List every line of the listing below that contains the string "height", matching case exactly.

**Dataset content:**
-------

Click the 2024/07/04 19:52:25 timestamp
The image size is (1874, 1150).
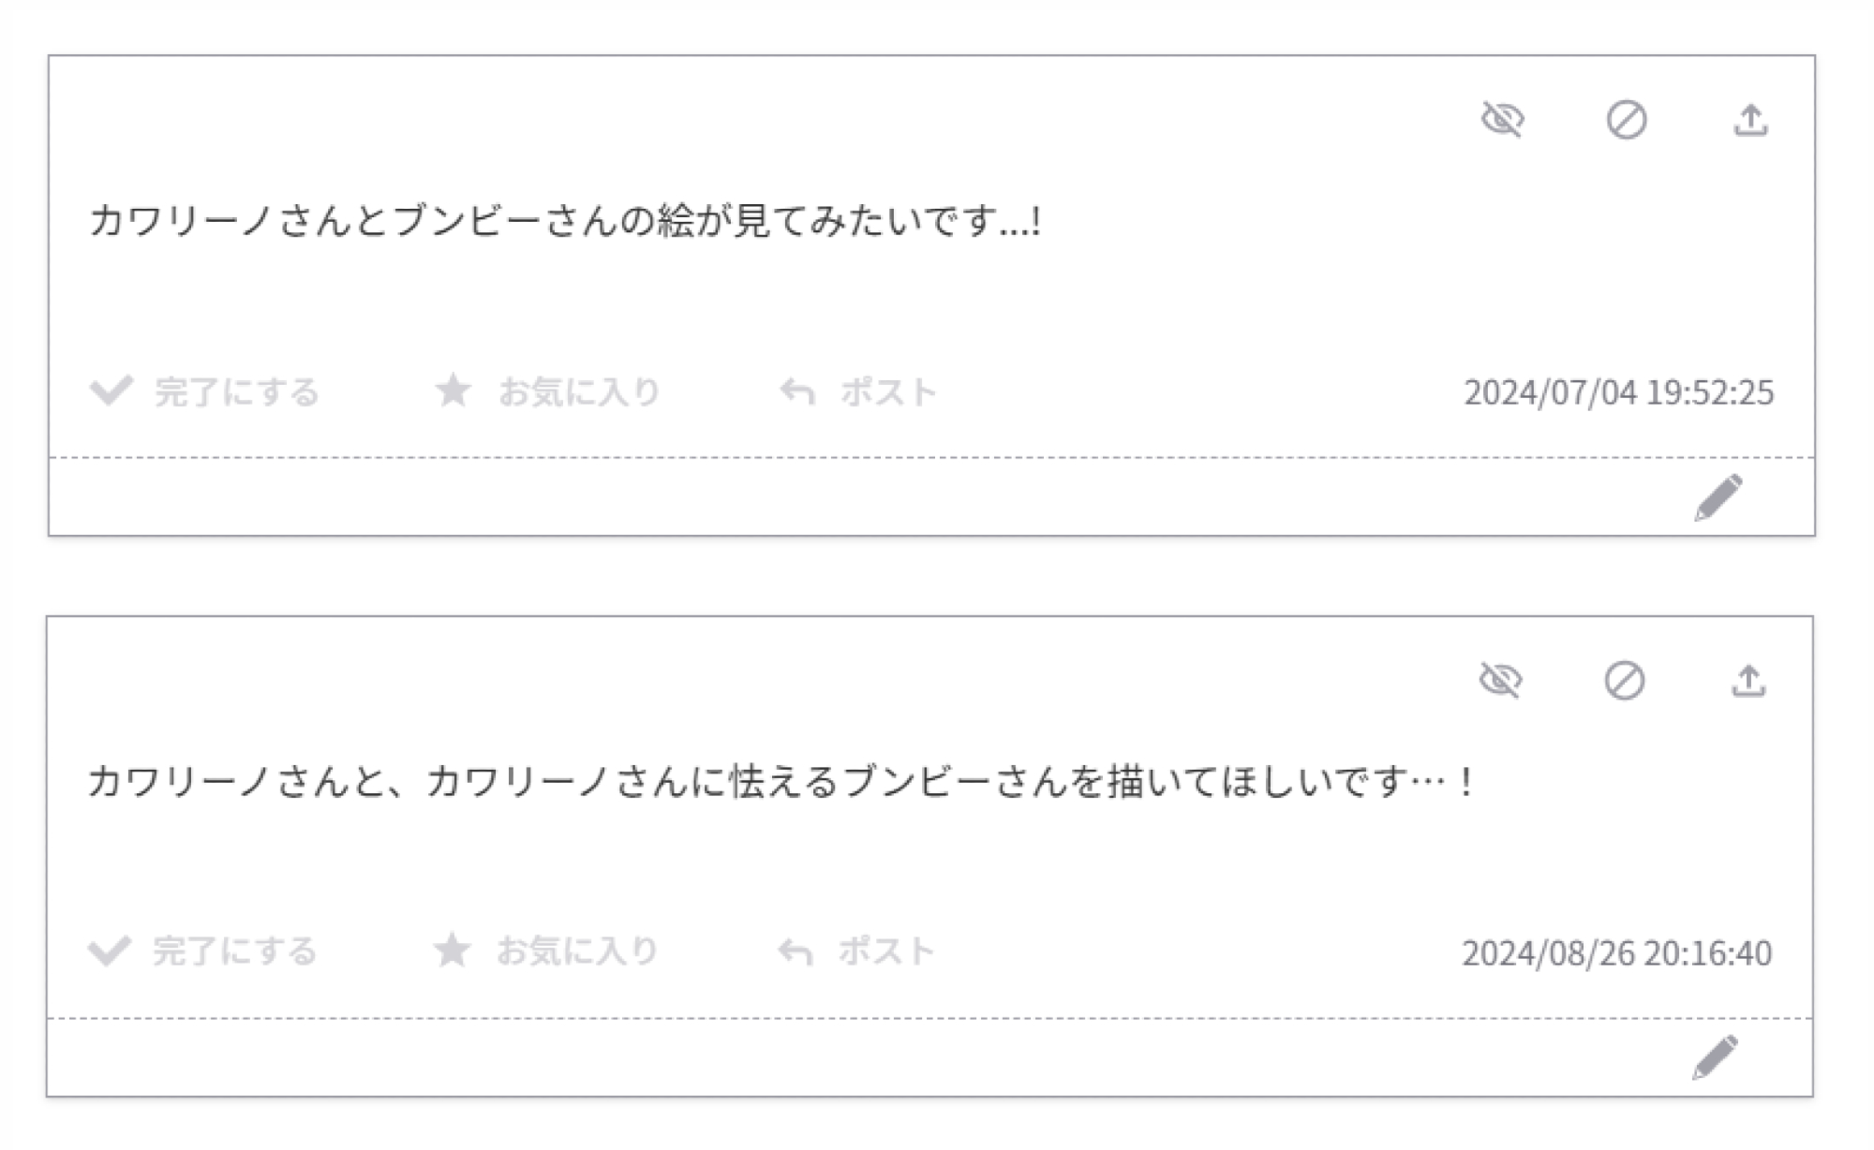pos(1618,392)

-------

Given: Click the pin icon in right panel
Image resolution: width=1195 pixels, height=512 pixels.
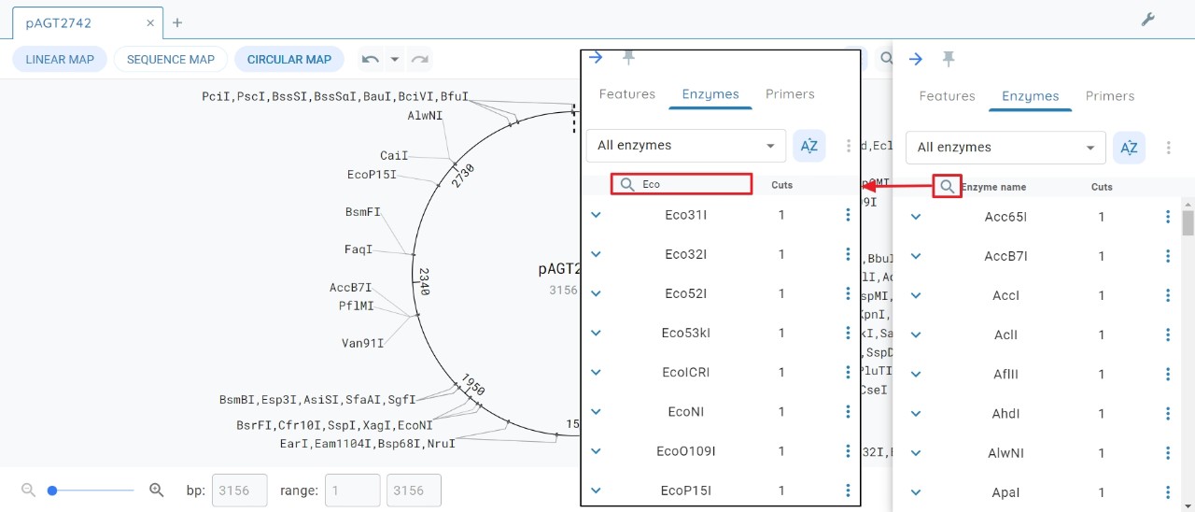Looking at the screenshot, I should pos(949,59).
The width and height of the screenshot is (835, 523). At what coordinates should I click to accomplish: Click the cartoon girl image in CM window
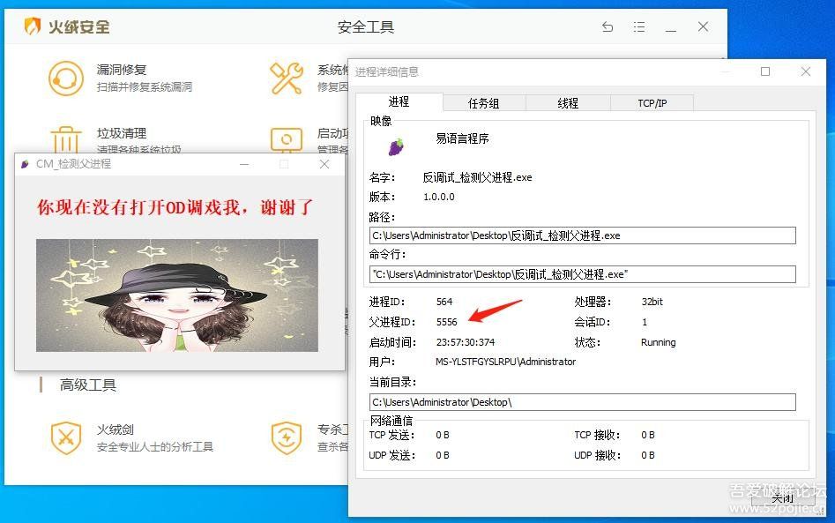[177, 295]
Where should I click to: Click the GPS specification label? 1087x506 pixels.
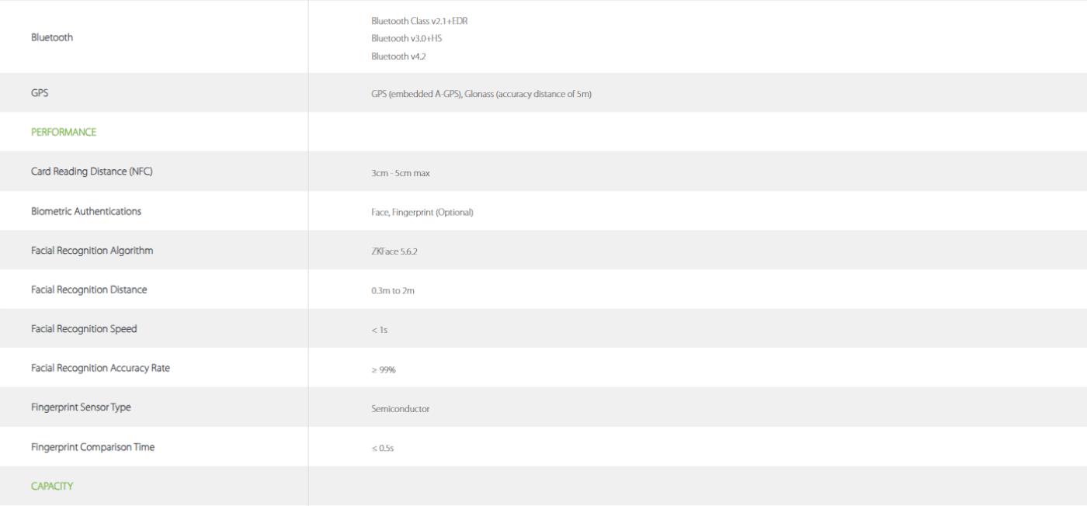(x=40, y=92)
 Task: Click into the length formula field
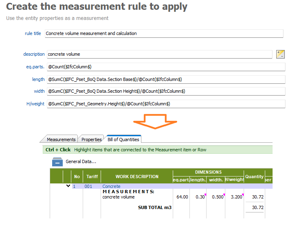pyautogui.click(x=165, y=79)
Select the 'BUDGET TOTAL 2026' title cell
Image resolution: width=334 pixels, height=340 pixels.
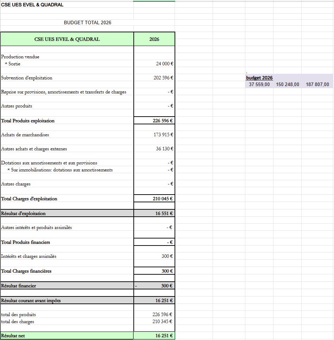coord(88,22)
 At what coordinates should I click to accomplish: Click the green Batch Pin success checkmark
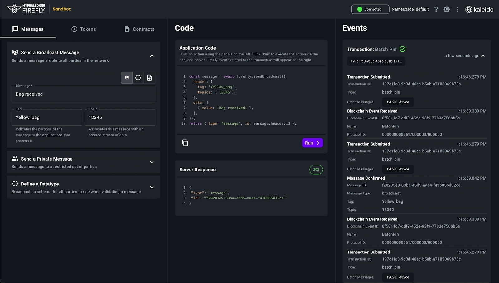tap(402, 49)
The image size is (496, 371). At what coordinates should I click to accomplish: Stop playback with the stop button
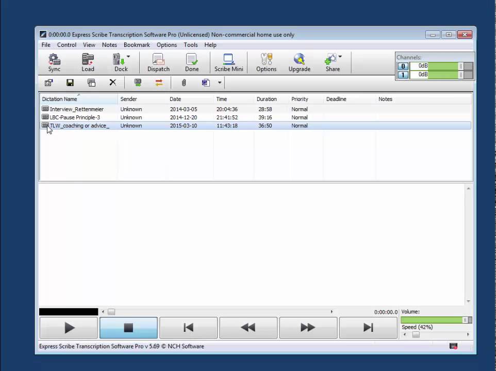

-------

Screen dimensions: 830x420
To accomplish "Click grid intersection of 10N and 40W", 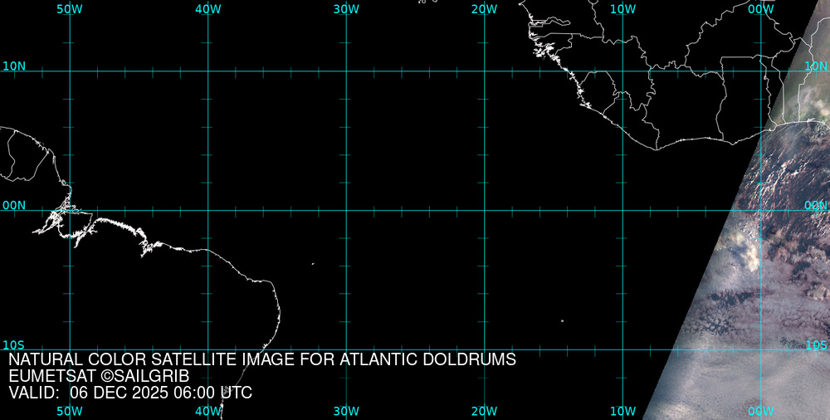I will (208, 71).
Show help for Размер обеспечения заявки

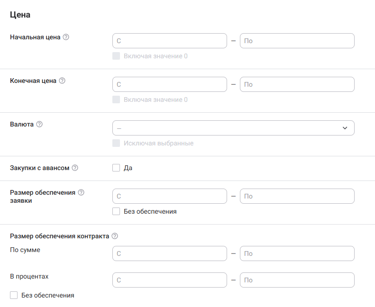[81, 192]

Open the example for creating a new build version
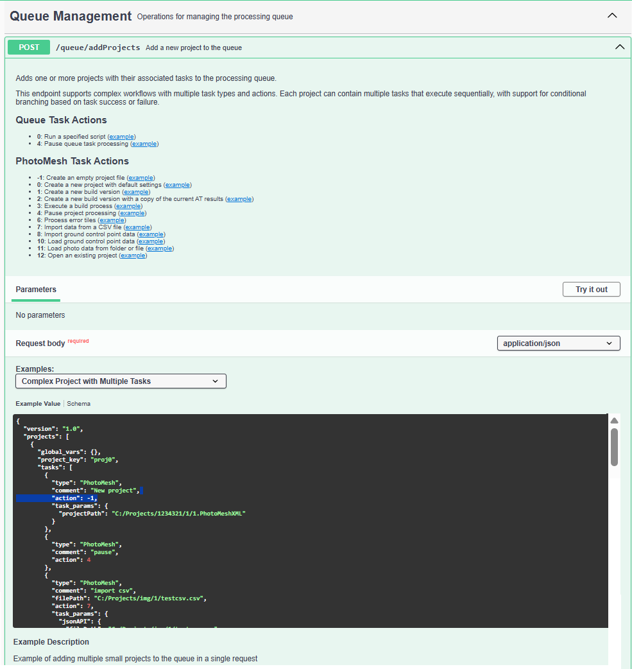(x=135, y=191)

-------

**Answer to this problem:**
Image resolution: width=1195 pixels, height=512 pixels.
The width and height of the screenshot is (835, 523). At what coordinates should I click to accomplish: Click the cartoon girl image in CM window
Image resolution: width=334 pixels, height=340 pixels.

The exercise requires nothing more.